In my undergrad years at the University of Michigan, I was devoted to a group, Mentality.  We were fighting stigma and promoting education and awareness of mental health and illness through creative expression.  We wrote skits.  Had dancers.  Singers.  Art.  We had open performances, but we also did workshops, the most gratifying of those being high school classes.  We always had a facilitated discussion afterwards.

Mentality was one of the most meaningful experiences in my entire life.  We only did work that we had direct experience with.  So, someone who had gone mental health issues could write about themselves.  Someone who had gone through someone they had known going through a mental health experience could write about that.  Someone with no direct experience could write from the angle of how mental illness was treated in the culture or be involved in one of the group improvs we used to form skits.  Anyone could perform anyone else's work with permission.

I wrote from all perspectives.

I'm bipolar--or manic depressive.  So you see, I came by Amber in Rebirth honestly.  I am still refining my memoir about growing up in a supportive and eccentric family, and how despite the fact I had all the advantages in the world, I still fell to pieces under the weight of an undiagnosed mental illness.  I am well under control now.

I wrote a testimonial.  I wrote skits about my experiences. I also ran the gamut of bad coping mechanisms from substance abuse to my drug of choice, self harm.

.  I wrote skits about interacting with people I knew.  My friends had been through suicide attempts, substance abuse, depression, anxiety, and eating disorders.

Going up on stage was a powerful and validating experience.  I had a woman tell me she had never known anyone else self harmed besides her before.  One woman told me she understood her sisters depression for the first time after hearing my testimonial.  Subsequently, she joined Mentality and did her own testimonial about dealing with her sister's depression.  I once had someone who had seen the show strike up a conversation with me in the grocery store line when I really just wanted to buy my tampons and go curl up in a little ball.

I made the decision some months back that I wanted to re-enter mental health education and advocacy.  My dream would be to start a new Mentality, hopefully as a job.  But in making this decision, I realized the mental illness I was most familiar with was that of the privileged.

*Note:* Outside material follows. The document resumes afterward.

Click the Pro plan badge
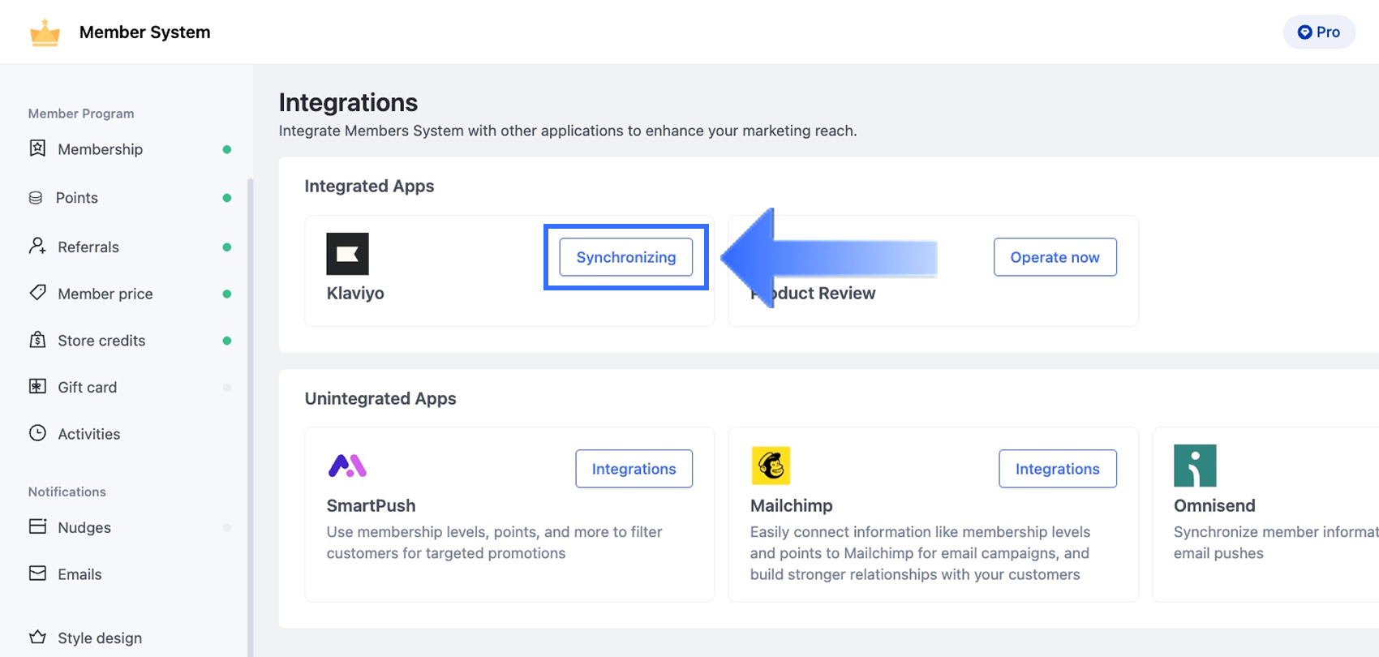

Mental disability law is a new and not well represented form of law, despite the constitutional issues involved.  And it is really motherfucking depressing, scary, and infuriating.  The largest mental institutions in the entire world is the U.S. prison system.  It is not set up for and does not want mentally ill patients.  The entire system is severely underfunded.  The staff/patient or prisoner ratios are appalling and often mean medication versus therapy is the go to.  Violence towards the mentally ill is not uncommon.  To make this clear, the insanity defense takes up one percent of mental disability law.  A quarter of those who try it win.  That's .25%.  They, along with all other involuntarily committed, are then relegated to an institution without a maximum sentence.  They are there as long as the staff believes they need to be.

Some admirable group home and half way house situations exist.  However, they are underfunded, and do not represent near the population who could make use of one.

Never have I felt more privileged than when I took that class.

That said, I had never taken a law class, and it was not an introduction to law class.  It ate my life.

All the same, I finished another draft of Will-O-The-Wisp Warps, the sequel to Weaver's Web.  I still have to do some pretty-fying.  But the draft is solid.  Now that I am back in my natural element, you will hear more updates on how it is going along with my general blathering.